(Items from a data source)
..............................

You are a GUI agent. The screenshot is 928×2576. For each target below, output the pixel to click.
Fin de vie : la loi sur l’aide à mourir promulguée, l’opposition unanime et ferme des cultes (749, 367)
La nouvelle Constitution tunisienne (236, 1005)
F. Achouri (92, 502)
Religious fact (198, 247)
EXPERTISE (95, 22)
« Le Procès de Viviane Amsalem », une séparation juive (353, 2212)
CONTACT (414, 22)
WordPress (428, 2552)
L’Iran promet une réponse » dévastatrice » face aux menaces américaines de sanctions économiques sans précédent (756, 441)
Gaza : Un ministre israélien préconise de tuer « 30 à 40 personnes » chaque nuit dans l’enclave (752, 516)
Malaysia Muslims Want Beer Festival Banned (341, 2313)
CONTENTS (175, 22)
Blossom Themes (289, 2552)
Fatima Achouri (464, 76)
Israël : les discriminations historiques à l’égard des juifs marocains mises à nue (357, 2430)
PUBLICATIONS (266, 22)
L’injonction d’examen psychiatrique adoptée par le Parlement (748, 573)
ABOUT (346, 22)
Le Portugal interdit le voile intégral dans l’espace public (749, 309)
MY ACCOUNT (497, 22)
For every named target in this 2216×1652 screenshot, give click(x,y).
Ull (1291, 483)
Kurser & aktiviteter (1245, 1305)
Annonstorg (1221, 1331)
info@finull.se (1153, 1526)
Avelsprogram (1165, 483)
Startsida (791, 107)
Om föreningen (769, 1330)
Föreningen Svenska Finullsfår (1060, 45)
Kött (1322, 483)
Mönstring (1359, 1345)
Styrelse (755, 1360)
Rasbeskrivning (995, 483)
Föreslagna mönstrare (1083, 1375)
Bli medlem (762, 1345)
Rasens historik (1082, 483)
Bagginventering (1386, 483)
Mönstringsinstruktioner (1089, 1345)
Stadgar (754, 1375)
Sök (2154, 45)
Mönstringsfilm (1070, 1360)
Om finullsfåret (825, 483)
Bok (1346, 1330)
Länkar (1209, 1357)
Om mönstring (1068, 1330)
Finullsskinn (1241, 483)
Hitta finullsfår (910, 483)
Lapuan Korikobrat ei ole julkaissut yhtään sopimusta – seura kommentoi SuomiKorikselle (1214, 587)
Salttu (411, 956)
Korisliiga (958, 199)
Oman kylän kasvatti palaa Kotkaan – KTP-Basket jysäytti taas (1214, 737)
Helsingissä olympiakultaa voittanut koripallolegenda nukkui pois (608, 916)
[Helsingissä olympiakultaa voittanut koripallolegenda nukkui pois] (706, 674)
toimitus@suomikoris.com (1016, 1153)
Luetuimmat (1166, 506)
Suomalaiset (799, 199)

..............................

> **Exercise goal**
Copy out, exactly and alone, the lines of the entries above between the ones holding "L’injonction d’examen psychiatrique" and "Om mönstring (1068, 1330)", inclusive.

> **Answer to this task**
L’injonction d’examen psychiatrique adoptée par le Parlement (748, 573)
ABOUT (346, 22)
Le Portugal interdit le voile intégral dans l’espace public (749, 309)
MY ACCOUNT (497, 22)
For every named target in this 2216×1652 screenshot, give click(x,y).
Ull (1291, 483)
Kurser & aktiviteter (1245, 1305)
Annonstorg (1221, 1331)
info@finull.se (1153, 1526)
Avelsprogram (1165, 483)
Startsida (791, 107)
Om föreningen (769, 1330)
Föreningen Svenska Finullsfår (1060, 45)
Kött (1322, 483)
Mönstring (1359, 1345)
Styrelse (755, 1360)
Rasbeskrivning (995, 483)
Föreslagna mönstrare (1083, 1375)
Bli medlem (762, 1345)
Rasens historik (1082, 483)
Bagginventering (1386, 483)
Mönstringsinstruktioner (1089, 1345)
Stadgar (754, 1375)
Sök (2154, 45)
Mönstringsfilm (1070, 1360)
Om finullsfåret (825, 483)
Bok (1346, 1330)
Länkar (1209, 1357)
Om mönstring (1068, 1330)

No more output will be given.